Make sure you have skin in the game. This means actually peeling down and getting a good area of your skin exposed.
Get out in the sun when your shadow is shorter than you are. Typically that’s between 10 a.m. and 2 p.m. That’s when the sun is highest and rays are strongest so you can get good exposure over a short time. Just 10 minutes in the midday sun can give you 10,000 IU of vitamin D.
As your skin begins to tan, you can spend more and more time in the sun. Your supply of melanin acts like a natural sunscreen to protect you from burning.
If you are going to be in the sun longer than 20 minutes apply a zinc oxide based sunscreen with added vitamin D.
2. Get some D from food. This is a good strategy during the winter. The best sources include salmon, mackerel, tuna, sardines, pastured eggs, and grass-fed beef and dairy.
3. Take the right supplement. But I find that most people just don’t get vitamin D from food and sunshine. That’s why I give all my patients a simple blood test to measure levels of “25-hydroxyvitamin D.”
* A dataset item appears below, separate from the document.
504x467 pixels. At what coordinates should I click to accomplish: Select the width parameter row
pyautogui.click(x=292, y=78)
Most doctors will tell you that a blood level of 20 ng/mL is “sufficient.” But that’s because mainstream medicine still does not understand how important vitamin D really is. I encourage my patients to keep their levels in the range of 40 to 60 ng/mL.
If your levels are below 40 ng/mL, take a vitamin D supplement. I usually recommend 5,000 IU every day. For every 400 IU of vitamin D3 per day you take, you can expect your blood levels to improve by 1ng/ml.
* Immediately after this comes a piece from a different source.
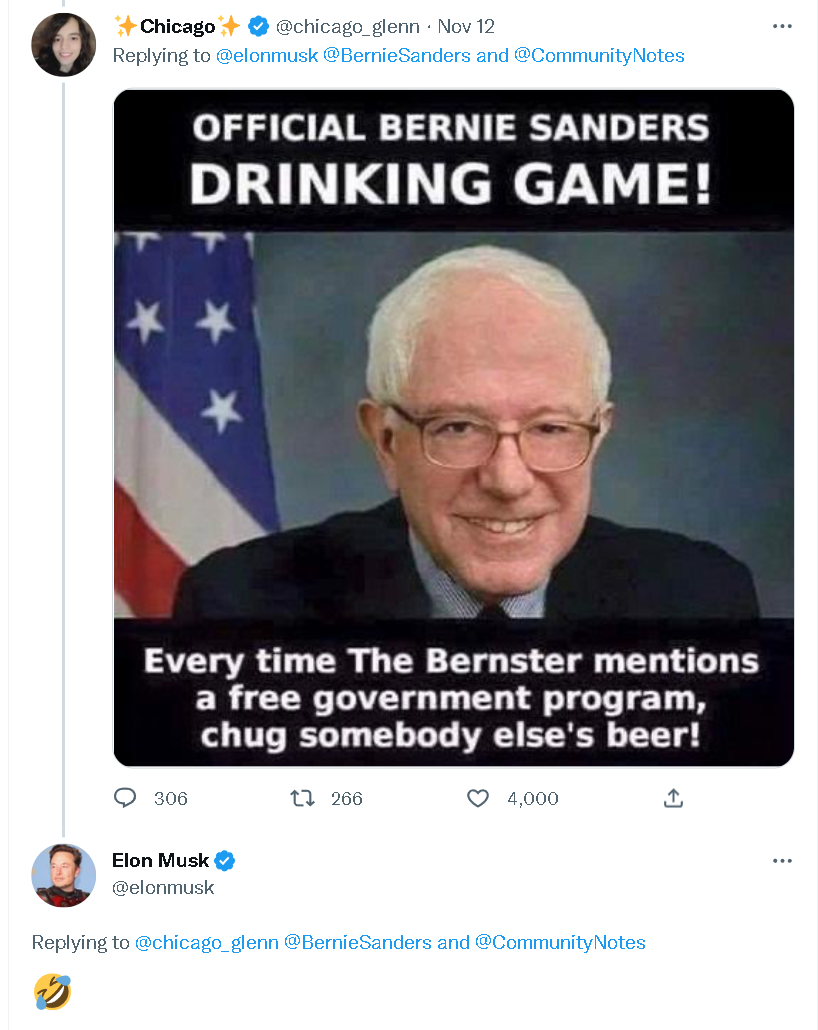Click the Elon Musk display name
Image resolution: width=818 pixels, height=1030 pixels.
160,860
But it won’t happen overnight. It may take six months to get your vitamin D level up.
Also, look for vitamin D3, or cholecalciferol. It’s identical to the D your body produces. Avoid the D2 form. It’s usually synthetic and your body has to convert it to D3.
You can also take cod liver oil. Look for cold-pressed oil with a lemon flavor. One tablespoon a day will give you over 1,200 IU of vitamin D.
To Your Good Health,
Al Sears, MD, CNS
1. Kim M. Pfotenhauer, DO; Jay H. Shubrook, DO. “Vitamin D Deficiency, Its Role in Health and Disease, and Current Supplementation Recommendations.” The Journal of the American Osteopathic Association. May 2017.
2.Grant, W.B., et al. “The association of solar ultraviolet B (UVB) with reducing risk of cancer: multifactorial ecologic analysis of geographic variation in age-adjusted cancer mortality rates.” Anticancer Research. 2006.
3.Lee J, Gadi R, Spertus J, Tang F, O’Keefe J. “Prevalence of vitamin D deficiency in patients with acute myocardial infarction.” Am J Cardiol. 2011.
4.Chowdhury Rajiv, Kunutsor Setor, Vitezova Anna, et al. “Vitamin D and risk of cause specific death: systematic review and meta-analysis of observational cohort and randomised intervention studies.” BMJ. 2014.